The brothers left Yudah’s home with his best wishes and ample food and water to see them through the remaining two days’ journey south to the Mediterranean port of Joppa. The northern wall of Narbata formed a boundary of Yudah’s property, and the brothers lowered themselves carefully down the rope that brought their feet into contact with the dusty earth. They bowed their heads in gratitude towards Yudah, who saluted them from the town wall. Within seconds they had disappeared from his sight, into the bumpy terrain that stretched towards the north and east.
The early morning landscape was enlivened by the nighttime humidity that still clung to the ground. “So, you think we’ll make it to Joppa?” asked Theudas.
“Who knows, but if we’d stayed around those guys long enough we certainly wouldn’t have.”
The brothers pushed south for half an hour, deliberately staying off the main track towards the town of Aphek so as to avoid any attention from the town’s sentries. As they sank further into the wilderness, they appeared to be borne hopelessly along with the tide of circumstance. The small, steep hills and dips of the landscape became a hostile ocean, as though the waves of a stormy sea had solidified into rocky mounds coated in sand. The young girl’s screams echoed through Yeshua’s mind as he walked, and he tried to expel them by whispering to himself the number of steps he took to climb each rise.
Half an hour’s hurried march had carried the brothers less than a mile south and left them panting for breath. They joined the main road before the shadow of the mountains had retreated eastwards across it. The relative ease of the road made their journey infinitely more agreeable. As their nerves began to settle and their breathing became lighter, they resumed their conversation.

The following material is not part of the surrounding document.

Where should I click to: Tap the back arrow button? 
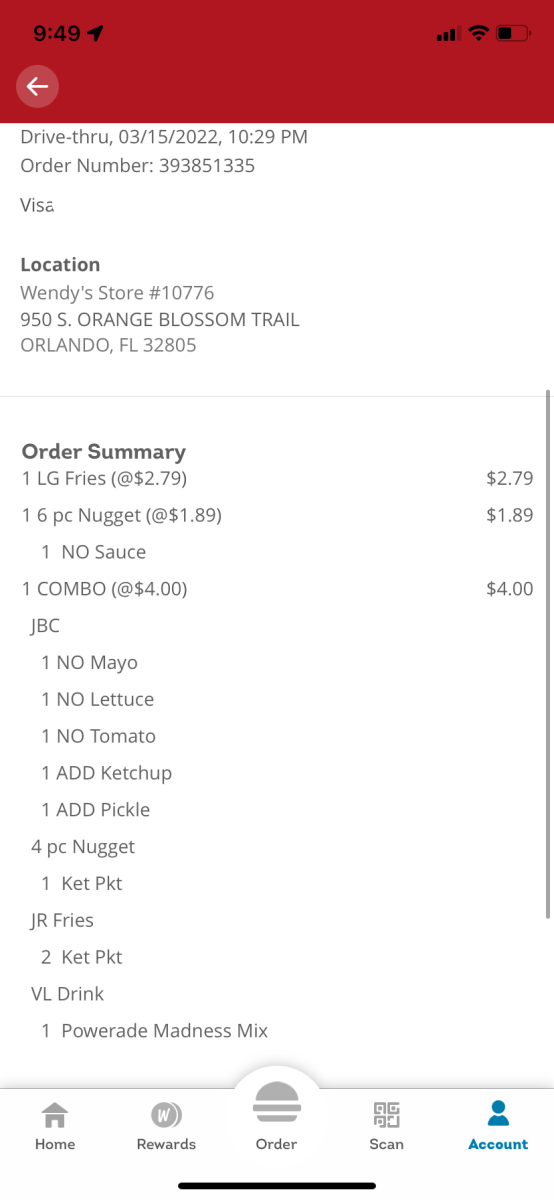click(37, 87)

Theudas was relieved at having escaped Narbata, but for the first time voiced his anxiety about making it to Joppa. “Have you worked out how we’re going to get into Aphek yet if it’s guarded?” he asked, with no expectation of a worthy reply.
“No. But we can’t let ourselves be drawn any further into this. You saw what kind of people these were. I don’t know if you were aware of the danger we were in.”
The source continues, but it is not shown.